◆ Data for analysis:
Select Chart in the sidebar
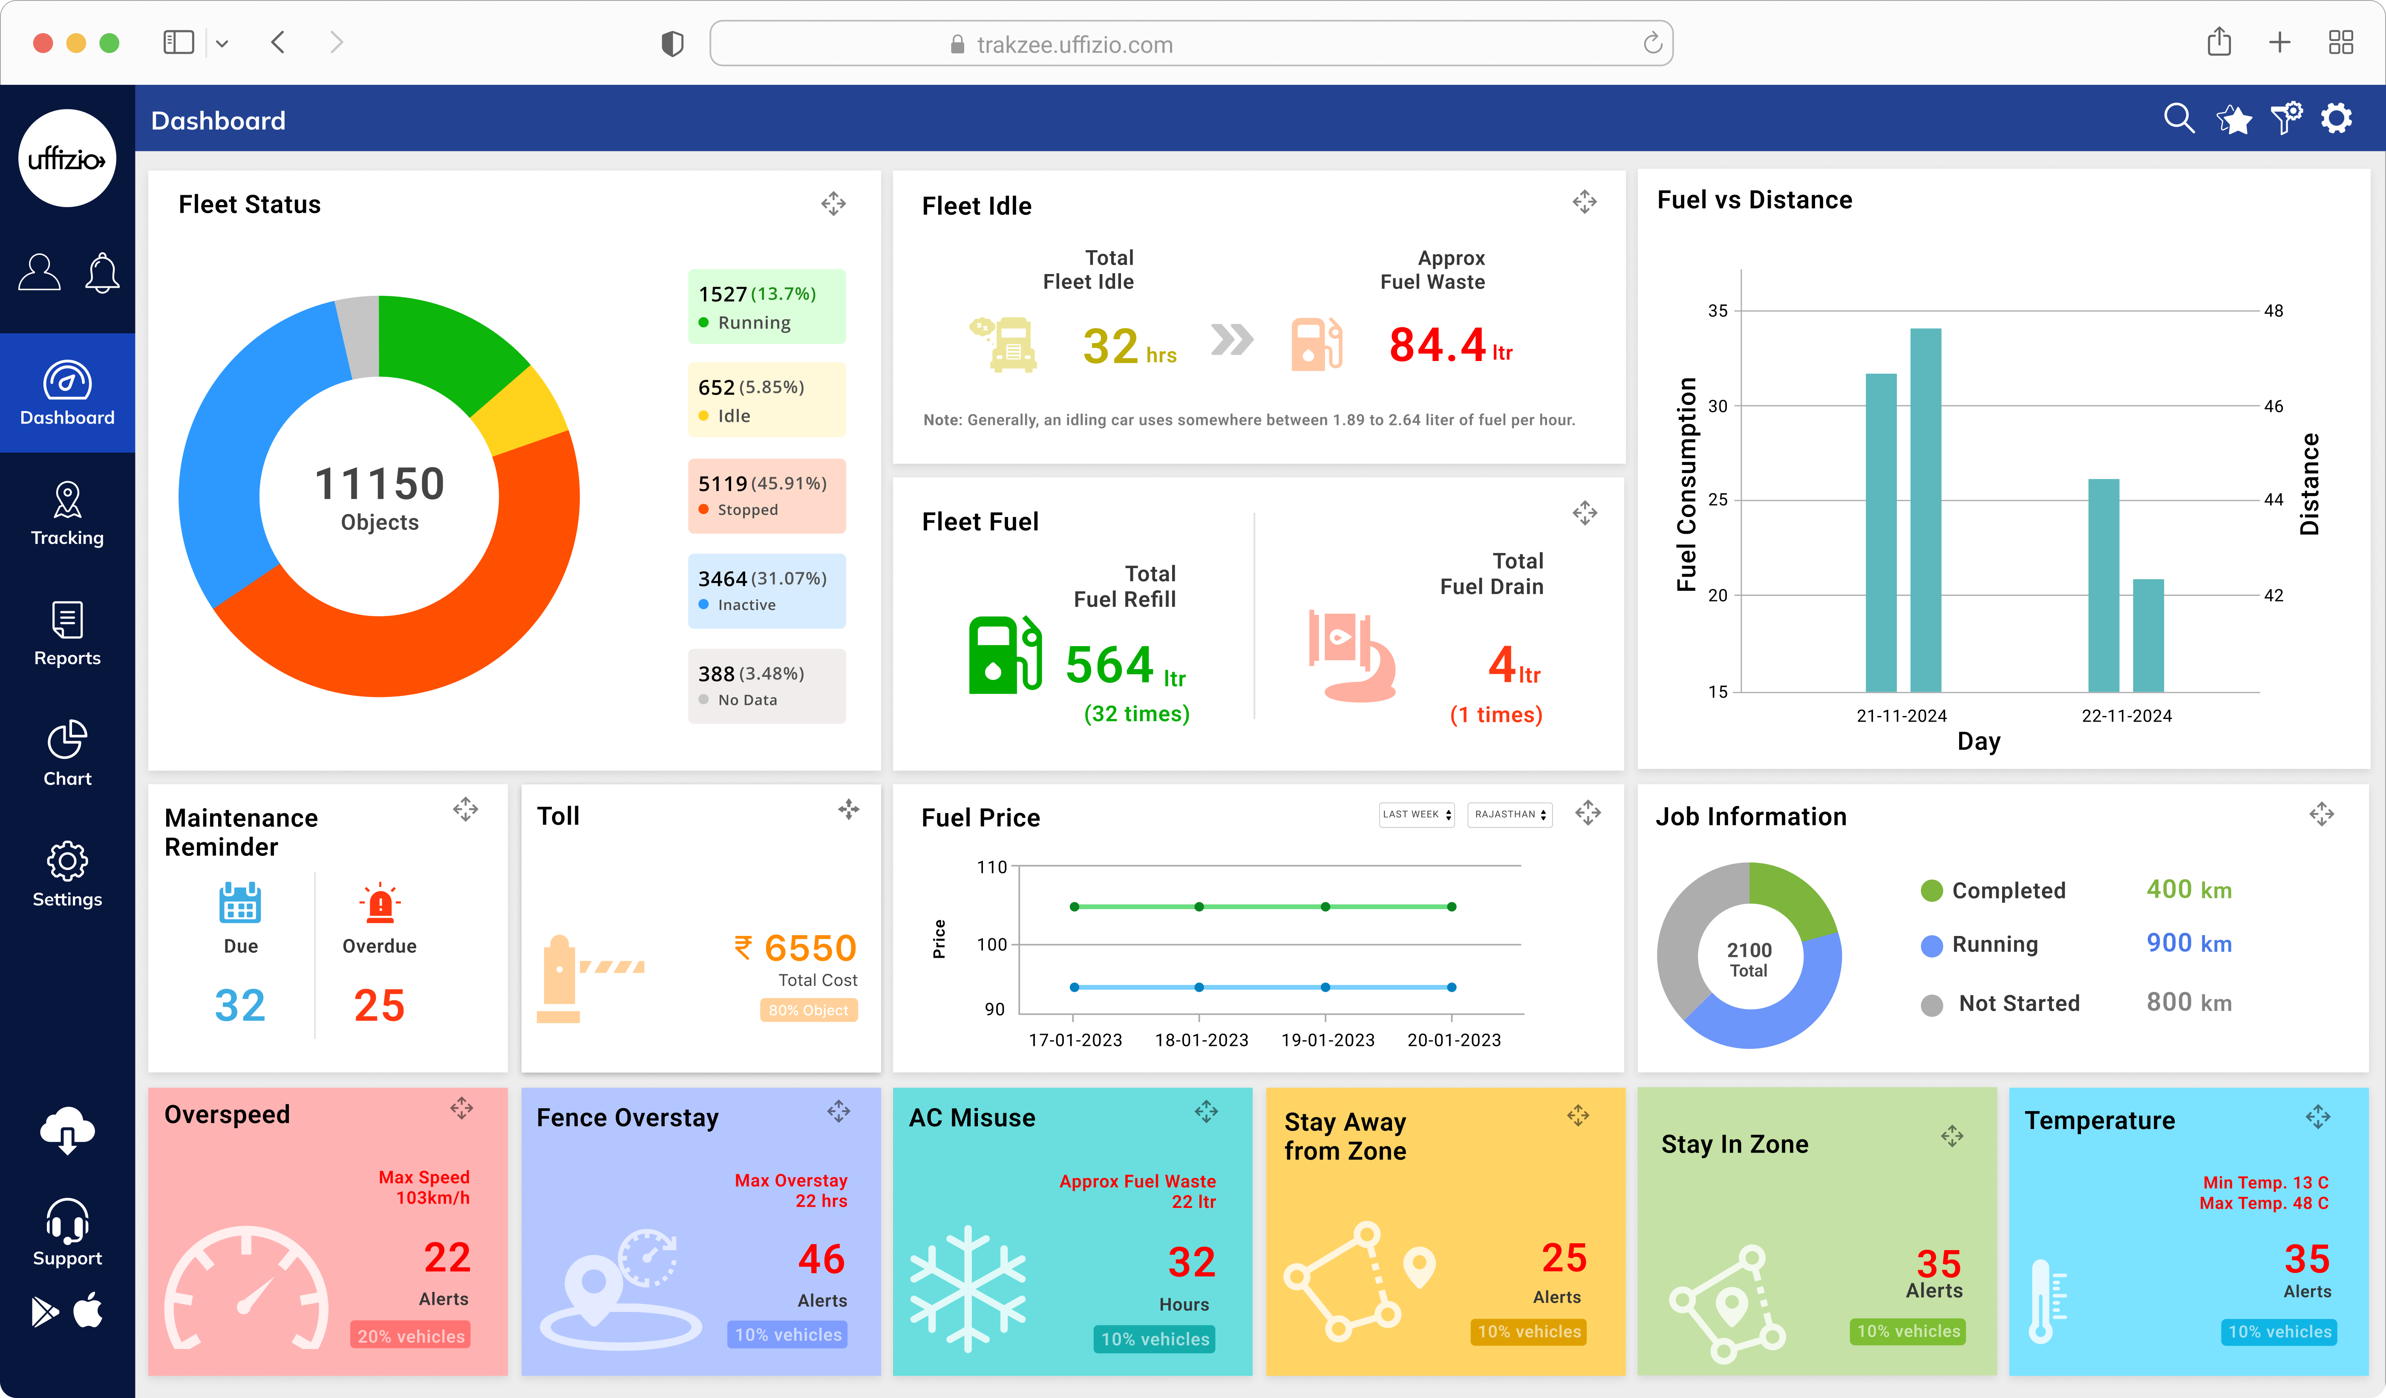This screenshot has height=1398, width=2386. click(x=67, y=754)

==

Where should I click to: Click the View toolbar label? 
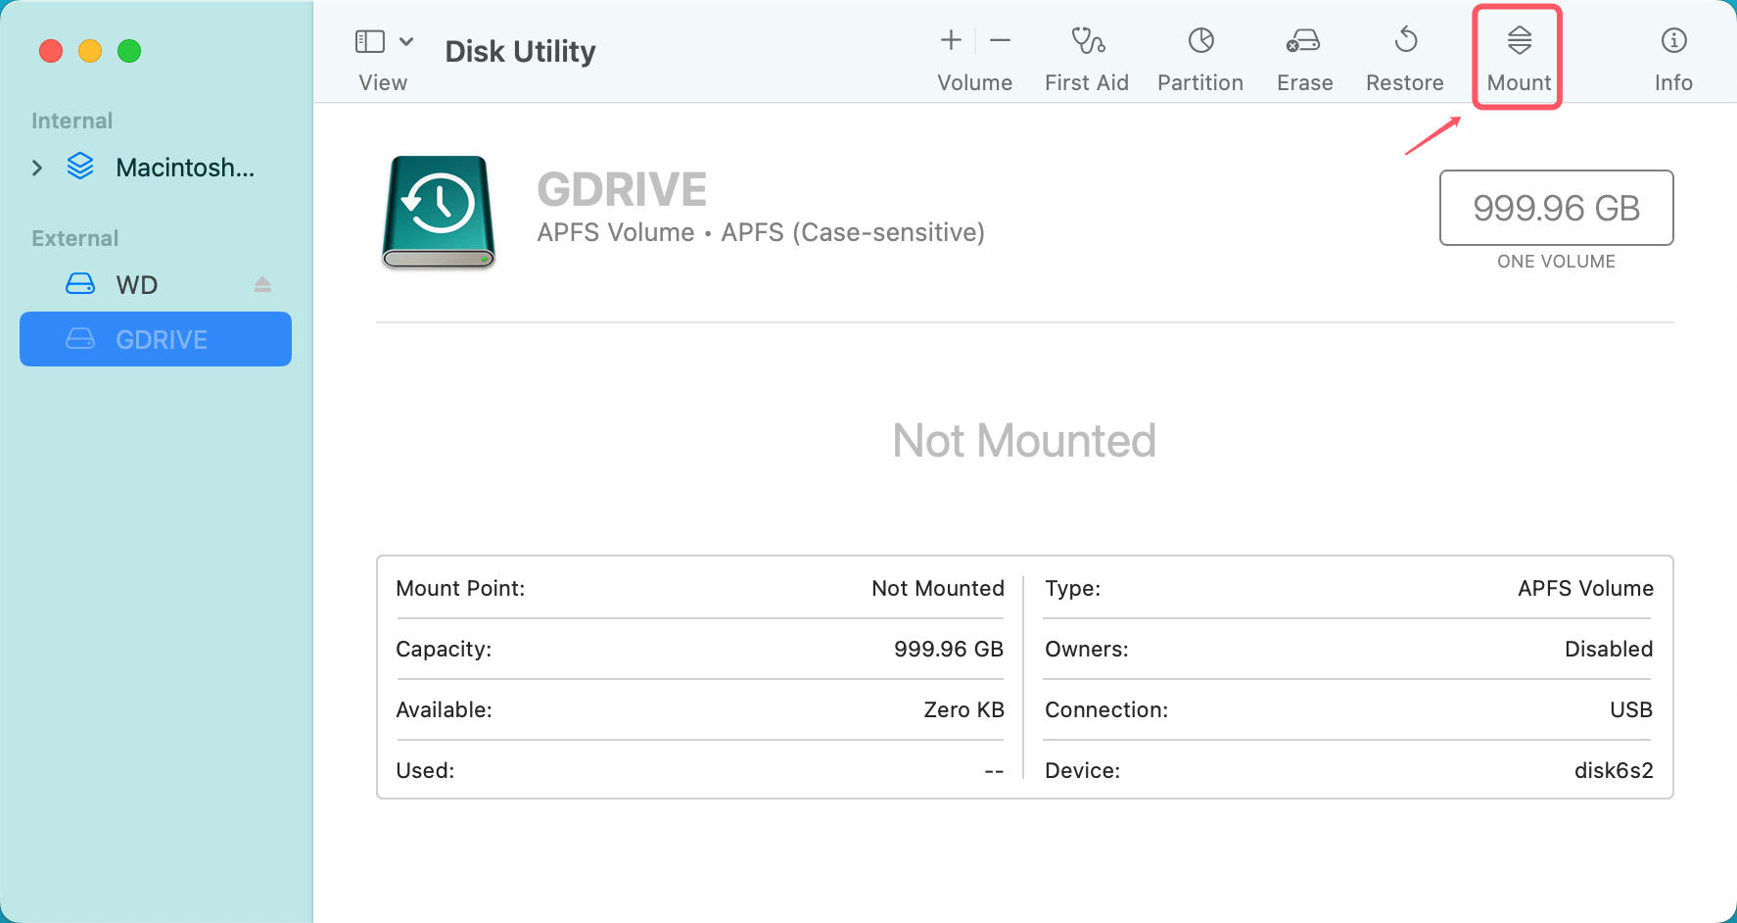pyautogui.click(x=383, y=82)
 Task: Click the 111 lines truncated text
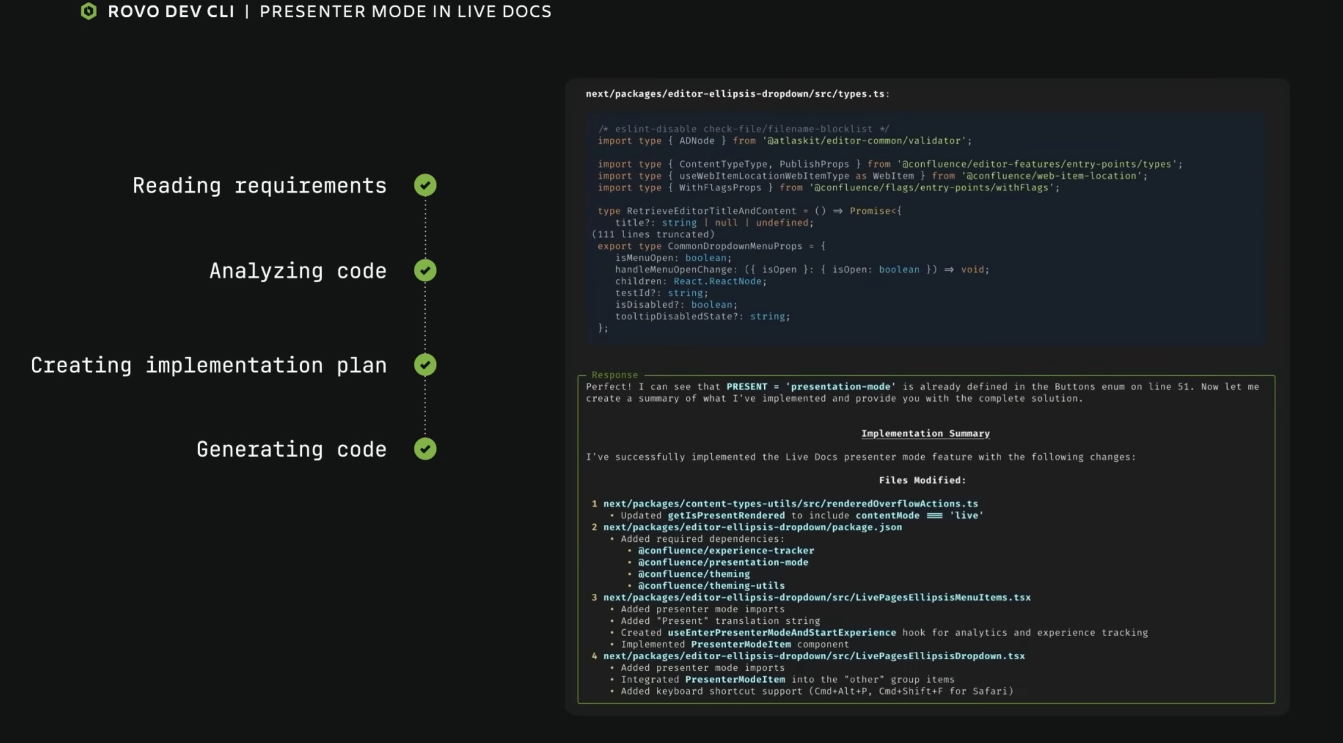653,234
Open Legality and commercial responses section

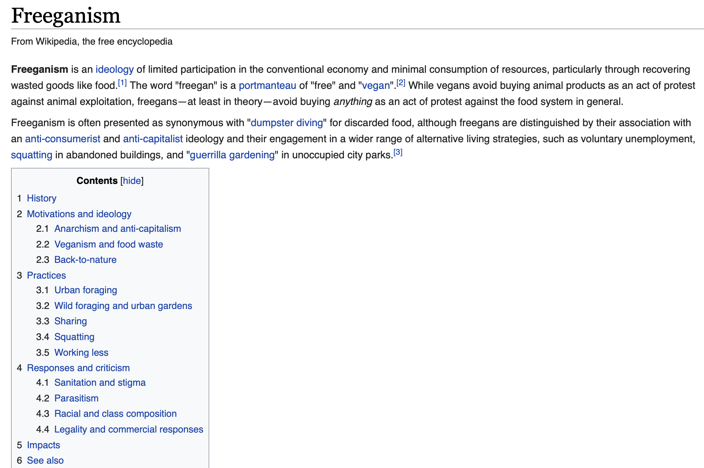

* * *

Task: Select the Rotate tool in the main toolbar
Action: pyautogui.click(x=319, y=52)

◆ Assignment: An exact copy is needed of the stretch above that opens with the line containing "Where should I" and closes with the line containing "Open Legality and"; the pictures are not part of it.

◆ Written response:
Where should I click to: Click the View toolbar label? 
pyautogui.click(x=383, y=82)
 Task: Click the 111 lines truncated text
653,234
Open Legality and commercial responses section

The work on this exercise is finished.